I usually don't write about news or major happenings in T&T but this one has me somewhat upset. I've written before that my mom is a cancer survivor. My family knows a lot more about cancer in our country than we did 15 years ago mainly through our own experiences and involvement. I always tell people that if you don't know someone with cancer then you really don't know what it's like - the treatments, the awareness of death, the constant need to be positive. I never realised how prevalent cancer was till my mom was diagnosed with it and then it seemed as though every family had someone with cancer. Blame it on stress, or the founder effect, effects of industrialisation, bad karma (or good - depending on how you look at it)... whatever - there are a lot of people with cancer... 

What they don't need is to find out "that there was a miscalibration of a linear accelerator over a period of approximately 12 months, ranging from approximately four per cent to 20 per cent of over-radiation" according to the Guardian's article. To further learn that the centre was aware of calibration discrepancies and did nothing about it just causes me even more vexation. That's just playing with peoples' lives.

Not right. Not right at all - am waiting to see what comes of this... and fully support any of those affected patients that are pursuing or would want to pursue legal action.

seeking peace today,
Ren

Saturday, May 29, 2010

Living in the Body...

"To keep the body in good health is a duty – otherwise we shall not be able to keep our mind strong and clear." ~ Buddha 

Today I visited my doctor for what I thought would be a regular check-up. I left my doctor with two x-rays of my lower spine, 2 injections (one on each side of my tailbone) and pills to last the week. Ergh. Apparently I've got 'Sacroiliitis' which is inflammation in both my sacroliac joints. :S Just so you know what that is... according to Solonen, K. (1957)  via Wikipedia, "In humans, the sacrum supports the spine and is supported in turn by an ilium on each side. The joint is a strong, weightbearing synovial joint with irregular elevations and depressions that produce interlocking of the two bones". 

I've been having lower back pain for some time (months) but really just thought it's cuz I do a lot of computer work and thus a lot of sitting. It turns out that this really is the reason but it's more serious than I thought. I have this issue where if I'm feeling a little bit unwell I complain (a lot) but if I'm feeling really unwell I tend to brush it off. Obviously this needs to change. I've got to pay more attention to my body and what it's telling me. Cuz I *really* don't want to have any serious medical issues later on.

When I was 13 my mom was diagnosed with breast cancer in its advanced stages. It is truly a gift ... and a miracle of sorts that 14 years later she's still with us and fairly healthy. She's had recurring bouts of cancer about 4 times.. 5? after treatment (in the early days radiation and chemo - now we're looking at alternative means) she goes into remission. It's been a lot of doctor's visits and hospital visits and interactions with doctors and patients and survivors. The experience has only left me with a healthy dislike for conventional medicine and hospitals. I don't want to have any personal experiences with them.
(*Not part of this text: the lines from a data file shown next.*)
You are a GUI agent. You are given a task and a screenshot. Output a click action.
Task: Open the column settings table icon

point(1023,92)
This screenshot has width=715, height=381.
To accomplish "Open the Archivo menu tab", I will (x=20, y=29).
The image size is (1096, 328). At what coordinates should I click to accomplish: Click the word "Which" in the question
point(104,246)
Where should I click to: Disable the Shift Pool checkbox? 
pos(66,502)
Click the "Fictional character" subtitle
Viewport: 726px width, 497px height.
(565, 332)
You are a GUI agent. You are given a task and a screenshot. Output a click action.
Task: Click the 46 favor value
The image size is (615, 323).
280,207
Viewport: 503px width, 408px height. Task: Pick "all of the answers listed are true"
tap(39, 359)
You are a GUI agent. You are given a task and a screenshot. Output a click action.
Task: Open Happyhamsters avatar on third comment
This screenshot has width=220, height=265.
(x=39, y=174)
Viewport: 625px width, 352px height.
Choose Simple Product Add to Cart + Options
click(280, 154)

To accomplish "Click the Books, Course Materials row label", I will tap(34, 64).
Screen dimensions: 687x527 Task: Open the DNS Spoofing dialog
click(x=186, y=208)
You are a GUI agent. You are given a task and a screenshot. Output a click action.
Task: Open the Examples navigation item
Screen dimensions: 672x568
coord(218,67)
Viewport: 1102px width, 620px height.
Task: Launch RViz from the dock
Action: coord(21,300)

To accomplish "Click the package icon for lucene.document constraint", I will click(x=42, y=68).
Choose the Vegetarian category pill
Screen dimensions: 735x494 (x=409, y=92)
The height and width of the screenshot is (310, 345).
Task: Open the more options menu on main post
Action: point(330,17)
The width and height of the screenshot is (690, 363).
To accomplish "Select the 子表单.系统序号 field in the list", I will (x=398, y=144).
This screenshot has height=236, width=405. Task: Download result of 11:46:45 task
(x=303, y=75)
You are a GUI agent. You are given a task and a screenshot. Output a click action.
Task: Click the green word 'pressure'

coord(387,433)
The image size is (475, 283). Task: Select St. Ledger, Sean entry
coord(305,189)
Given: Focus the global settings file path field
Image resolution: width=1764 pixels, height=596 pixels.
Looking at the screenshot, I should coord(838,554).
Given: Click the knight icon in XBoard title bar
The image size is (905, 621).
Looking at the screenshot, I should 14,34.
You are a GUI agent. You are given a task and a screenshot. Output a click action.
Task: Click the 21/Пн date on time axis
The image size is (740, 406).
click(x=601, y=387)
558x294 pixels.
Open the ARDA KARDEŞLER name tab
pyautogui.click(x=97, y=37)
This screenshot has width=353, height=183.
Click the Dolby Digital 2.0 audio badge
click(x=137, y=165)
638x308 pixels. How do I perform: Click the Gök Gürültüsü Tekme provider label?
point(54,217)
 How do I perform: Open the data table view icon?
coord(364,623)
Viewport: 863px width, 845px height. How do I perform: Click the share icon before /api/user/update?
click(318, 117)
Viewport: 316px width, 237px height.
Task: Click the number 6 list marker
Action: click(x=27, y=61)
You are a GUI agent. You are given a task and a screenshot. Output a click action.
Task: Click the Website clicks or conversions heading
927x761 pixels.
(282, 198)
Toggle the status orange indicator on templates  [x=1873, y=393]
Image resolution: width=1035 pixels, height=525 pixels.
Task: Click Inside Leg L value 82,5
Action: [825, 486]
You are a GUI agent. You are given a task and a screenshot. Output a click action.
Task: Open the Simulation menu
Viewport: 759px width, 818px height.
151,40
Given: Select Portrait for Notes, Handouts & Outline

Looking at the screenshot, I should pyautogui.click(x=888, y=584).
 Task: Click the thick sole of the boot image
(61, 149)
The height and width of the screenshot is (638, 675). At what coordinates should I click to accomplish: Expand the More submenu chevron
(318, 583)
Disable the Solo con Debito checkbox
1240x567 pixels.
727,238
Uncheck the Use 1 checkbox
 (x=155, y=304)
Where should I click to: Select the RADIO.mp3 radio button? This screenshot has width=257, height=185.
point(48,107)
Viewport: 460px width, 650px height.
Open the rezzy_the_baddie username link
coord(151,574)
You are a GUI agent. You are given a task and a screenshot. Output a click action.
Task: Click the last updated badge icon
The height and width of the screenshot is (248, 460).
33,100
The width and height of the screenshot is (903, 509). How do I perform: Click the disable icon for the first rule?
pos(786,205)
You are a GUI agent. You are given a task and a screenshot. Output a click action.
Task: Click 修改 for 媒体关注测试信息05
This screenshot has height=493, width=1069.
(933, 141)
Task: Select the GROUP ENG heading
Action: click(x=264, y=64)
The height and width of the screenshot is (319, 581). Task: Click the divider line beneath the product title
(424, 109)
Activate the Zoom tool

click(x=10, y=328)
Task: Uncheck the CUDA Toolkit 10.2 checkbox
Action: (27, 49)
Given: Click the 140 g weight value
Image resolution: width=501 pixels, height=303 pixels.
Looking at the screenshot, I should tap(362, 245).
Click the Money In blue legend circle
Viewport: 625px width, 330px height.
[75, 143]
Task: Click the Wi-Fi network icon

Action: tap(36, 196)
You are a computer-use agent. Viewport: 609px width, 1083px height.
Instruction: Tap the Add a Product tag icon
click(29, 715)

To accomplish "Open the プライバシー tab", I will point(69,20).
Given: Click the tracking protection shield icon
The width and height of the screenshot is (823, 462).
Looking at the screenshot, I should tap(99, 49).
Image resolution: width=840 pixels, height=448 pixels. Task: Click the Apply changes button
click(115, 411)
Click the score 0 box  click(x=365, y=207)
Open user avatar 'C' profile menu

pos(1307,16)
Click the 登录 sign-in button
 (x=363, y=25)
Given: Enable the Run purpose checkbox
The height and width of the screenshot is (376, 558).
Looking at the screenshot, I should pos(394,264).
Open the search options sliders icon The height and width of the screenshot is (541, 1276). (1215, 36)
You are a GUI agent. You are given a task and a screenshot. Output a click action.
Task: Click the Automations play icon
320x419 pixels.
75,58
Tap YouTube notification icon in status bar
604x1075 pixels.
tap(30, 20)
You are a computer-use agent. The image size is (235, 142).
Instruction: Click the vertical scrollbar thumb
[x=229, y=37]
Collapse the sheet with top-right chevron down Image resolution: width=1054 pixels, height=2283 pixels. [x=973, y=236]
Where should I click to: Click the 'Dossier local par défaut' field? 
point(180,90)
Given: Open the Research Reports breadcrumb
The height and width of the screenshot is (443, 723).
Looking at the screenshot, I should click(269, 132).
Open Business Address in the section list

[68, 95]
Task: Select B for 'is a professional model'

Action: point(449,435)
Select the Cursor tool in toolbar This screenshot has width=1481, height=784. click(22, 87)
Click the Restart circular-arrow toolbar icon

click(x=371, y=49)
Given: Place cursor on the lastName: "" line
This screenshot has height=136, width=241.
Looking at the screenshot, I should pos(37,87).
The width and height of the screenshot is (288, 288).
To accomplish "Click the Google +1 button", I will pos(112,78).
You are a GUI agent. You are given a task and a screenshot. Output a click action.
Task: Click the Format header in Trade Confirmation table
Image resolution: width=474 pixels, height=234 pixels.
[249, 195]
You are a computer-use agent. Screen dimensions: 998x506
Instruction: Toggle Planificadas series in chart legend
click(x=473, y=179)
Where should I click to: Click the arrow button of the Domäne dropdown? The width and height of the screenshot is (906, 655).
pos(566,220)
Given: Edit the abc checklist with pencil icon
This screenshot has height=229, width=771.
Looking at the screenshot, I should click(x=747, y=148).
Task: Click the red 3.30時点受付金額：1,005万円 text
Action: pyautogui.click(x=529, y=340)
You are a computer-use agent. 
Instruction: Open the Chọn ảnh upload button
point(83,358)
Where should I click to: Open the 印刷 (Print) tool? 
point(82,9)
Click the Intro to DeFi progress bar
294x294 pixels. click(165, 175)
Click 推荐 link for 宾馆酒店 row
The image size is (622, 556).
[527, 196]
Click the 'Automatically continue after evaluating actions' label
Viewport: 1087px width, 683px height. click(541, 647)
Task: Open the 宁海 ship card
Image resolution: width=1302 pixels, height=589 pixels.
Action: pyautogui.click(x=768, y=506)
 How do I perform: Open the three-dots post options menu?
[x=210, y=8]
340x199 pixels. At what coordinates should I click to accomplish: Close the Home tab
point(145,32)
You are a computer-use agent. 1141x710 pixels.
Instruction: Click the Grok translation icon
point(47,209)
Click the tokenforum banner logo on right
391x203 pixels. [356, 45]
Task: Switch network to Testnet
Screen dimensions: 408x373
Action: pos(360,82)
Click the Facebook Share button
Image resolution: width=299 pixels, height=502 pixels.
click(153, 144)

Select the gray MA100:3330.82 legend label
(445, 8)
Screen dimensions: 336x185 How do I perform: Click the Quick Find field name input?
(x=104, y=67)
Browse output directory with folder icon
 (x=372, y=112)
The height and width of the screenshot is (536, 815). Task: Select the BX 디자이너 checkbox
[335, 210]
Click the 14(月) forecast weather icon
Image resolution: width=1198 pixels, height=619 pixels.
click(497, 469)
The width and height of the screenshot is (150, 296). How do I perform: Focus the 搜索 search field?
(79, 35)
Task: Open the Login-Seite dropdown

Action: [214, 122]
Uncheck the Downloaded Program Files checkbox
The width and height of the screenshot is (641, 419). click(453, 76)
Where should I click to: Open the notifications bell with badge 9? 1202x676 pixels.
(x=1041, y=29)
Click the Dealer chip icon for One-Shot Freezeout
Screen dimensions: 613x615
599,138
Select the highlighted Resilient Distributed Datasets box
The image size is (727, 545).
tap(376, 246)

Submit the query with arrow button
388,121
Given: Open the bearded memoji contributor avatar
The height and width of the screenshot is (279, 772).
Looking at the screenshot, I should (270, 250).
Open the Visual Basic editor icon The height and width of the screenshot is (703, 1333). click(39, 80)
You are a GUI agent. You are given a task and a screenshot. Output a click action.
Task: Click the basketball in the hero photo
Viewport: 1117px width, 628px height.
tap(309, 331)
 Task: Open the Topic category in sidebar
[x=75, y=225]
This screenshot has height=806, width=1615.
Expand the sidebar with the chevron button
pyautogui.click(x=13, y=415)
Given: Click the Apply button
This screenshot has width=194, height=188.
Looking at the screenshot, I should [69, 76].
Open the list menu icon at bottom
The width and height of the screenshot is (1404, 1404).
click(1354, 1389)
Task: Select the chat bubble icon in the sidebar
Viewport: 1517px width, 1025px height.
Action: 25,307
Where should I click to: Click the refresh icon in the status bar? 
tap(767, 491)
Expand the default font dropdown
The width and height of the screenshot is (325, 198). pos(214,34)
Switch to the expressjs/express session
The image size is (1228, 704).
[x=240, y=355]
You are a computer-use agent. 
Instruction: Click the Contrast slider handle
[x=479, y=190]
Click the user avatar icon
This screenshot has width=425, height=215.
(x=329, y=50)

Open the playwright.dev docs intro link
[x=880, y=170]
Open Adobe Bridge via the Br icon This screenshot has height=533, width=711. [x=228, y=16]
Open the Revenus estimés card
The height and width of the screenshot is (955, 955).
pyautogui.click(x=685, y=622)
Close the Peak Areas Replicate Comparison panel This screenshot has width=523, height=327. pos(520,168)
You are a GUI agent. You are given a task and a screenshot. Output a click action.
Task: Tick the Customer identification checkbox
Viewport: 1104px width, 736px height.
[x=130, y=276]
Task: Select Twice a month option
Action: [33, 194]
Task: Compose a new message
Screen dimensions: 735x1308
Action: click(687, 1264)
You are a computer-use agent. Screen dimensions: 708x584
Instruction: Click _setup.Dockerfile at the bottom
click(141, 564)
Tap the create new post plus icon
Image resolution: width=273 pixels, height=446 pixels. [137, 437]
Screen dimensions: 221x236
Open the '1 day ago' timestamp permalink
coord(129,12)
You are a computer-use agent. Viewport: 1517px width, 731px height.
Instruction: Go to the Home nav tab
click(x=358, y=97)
And so, I need to be more aware and take care of my body. It's the only one I've got in this lifetime after all. I generally think I'm fairly healthy... I'm a lacto-ovo-vegetarian, I have just about the ideal body weight for my height, I exercise (somewhat - much less now that I'm studying).. It's a bit of a shock to know that I can maybe have an issue that could turn into something more challenging. 

So. Healthy thoughts and vibes begin now. Want to join me? Love your body cuz it's the only one you've got. Meditation. Affirmation. Healthy eating. Exercise. I'm gonna work on it.